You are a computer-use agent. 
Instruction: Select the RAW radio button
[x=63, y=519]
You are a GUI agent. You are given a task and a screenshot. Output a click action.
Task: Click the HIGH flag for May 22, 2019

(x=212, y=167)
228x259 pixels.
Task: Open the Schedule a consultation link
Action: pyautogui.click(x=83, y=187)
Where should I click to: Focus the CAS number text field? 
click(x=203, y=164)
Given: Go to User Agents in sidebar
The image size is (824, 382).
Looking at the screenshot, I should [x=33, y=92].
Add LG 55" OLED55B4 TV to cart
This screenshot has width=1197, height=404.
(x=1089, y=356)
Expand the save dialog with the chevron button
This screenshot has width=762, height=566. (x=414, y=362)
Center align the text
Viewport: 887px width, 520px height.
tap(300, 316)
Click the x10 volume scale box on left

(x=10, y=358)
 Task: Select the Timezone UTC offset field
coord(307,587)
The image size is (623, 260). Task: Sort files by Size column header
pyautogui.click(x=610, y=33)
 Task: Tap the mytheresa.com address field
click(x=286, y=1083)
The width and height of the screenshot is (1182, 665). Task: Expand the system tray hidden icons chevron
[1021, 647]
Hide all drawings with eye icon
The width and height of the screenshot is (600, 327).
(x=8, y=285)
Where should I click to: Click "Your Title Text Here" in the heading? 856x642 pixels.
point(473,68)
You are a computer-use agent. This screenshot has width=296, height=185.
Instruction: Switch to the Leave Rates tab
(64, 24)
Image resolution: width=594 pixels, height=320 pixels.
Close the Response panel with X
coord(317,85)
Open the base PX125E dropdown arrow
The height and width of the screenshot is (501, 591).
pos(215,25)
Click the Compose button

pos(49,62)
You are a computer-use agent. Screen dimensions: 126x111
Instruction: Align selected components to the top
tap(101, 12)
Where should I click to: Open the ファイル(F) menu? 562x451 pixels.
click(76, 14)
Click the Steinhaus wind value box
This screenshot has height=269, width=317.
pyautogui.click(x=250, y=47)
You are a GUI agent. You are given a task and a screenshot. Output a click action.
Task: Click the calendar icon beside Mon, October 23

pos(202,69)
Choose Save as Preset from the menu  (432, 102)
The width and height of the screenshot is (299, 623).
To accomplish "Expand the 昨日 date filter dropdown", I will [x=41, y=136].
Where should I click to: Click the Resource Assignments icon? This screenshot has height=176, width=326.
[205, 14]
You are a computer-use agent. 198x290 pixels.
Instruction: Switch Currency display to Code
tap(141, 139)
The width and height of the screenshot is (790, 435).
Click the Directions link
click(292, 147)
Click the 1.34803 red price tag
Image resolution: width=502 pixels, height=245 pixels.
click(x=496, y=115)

== Prompt ==
Transcribe each entry above exactly as it reads.

== Answer to this task ==
You are a computer-use agent. 
Instruction: Select the RAW radio button
[x=63, y=519]
You are a GUI agent. You are given a task and a screenshot. Output a click action.
Task: Click the HIGH flag for May 22, 2019

(x=212, y=167)
228x259 pixels.
Task: Open the Schedule a consultation link
Action: pyautogui.click(x=83, y=187)
Where should I click to: Focus the CAS number text field? 
click(x=203, y=164)
Given: Go to User Agents in sidebar
The image size is (824, 382).
Looking at the screenshot, I should [x=33, y=92].
Add LG 55" OLED55B4 TV to cart
This screenshot has width=1197, height=404.
(x=1089, y=356)
Expand the save dialog with the chevron button
This screenshot has width=762, height=566. (x=414, y=362)
Center align the text
Viewport: 887px width, 520px height.
tap(300, 316)
Click the x10 volume scale box on left

(x=10, y=358)
 Task: Select the Timezone UTC offset field
coord(307,587)
The image size is (623, 260). Task: Sort files by Size column header
pyautogui.click(x=610, y=33)
 Task: Tap the mytheresa.com address field
click(x=286, y=1083)
The width and height of the screenshot is (1182, 665). Task: Expand the system tray hidden icons chevron
[1021, 647]
Hide all drawings with eye icon
The width and height of the screenshot is (600, 327).
(x=8, y=285)
Where should I click to: Click "Your Title Text Here" in the heading? 856x642 pixels.
point(473,68)
You are a computer-use agent. This screenshot has width=296, height=185.
Instruction: Switch to the Leave Rates tab
(64, 24)
Image resolution: width=594 pixels, height=320 pixels.
Close the Response panel with X
coord(317,85)
Open the base PX125E dropdown arrow
The height and width of the screenshot is (501, 591).
pos(215,25)
Click the Compose button

pos(49,62)
You are a computer-use agent. Screen dimensions: 126x111
Instruction: Align selected components to the top
tap(101, 12)
Where should I click to: Open the ファイル(F) menu? 562x451 pixels.
click(76, 14)
Click the Steinhaus wind value box
This screenshot has height=269, width=317.
pyautogui.click(x=250, y=47)
You are a GUI agent. You are given a task and a screenshot. Output a click action.
Task: Click the calendar icon beside Mon, October 23

pos(202,69)
Choose Save as Preset from the menu  (432, 102)
The width and height of the screenshot is (299, 623).
To accomplish "Expand the 昨日 date filter dropdown", I will [x=41, y=136].
Where should I click to: Click the Resource Assignments icon? This screenshot has height=176, width=326.
[205, 14]
You are a computer-use agent. 198x290 pixels.
Instruction: Switch Currency display to Code
tap(141, 139)
The width and height of the screenshot is (790, 435).
Click the Directions link
click(292, 147)
Click the 1.34803 red price tag
Image resolution: width=502 pixels, height=245 pixels.
click(x=496, y=115)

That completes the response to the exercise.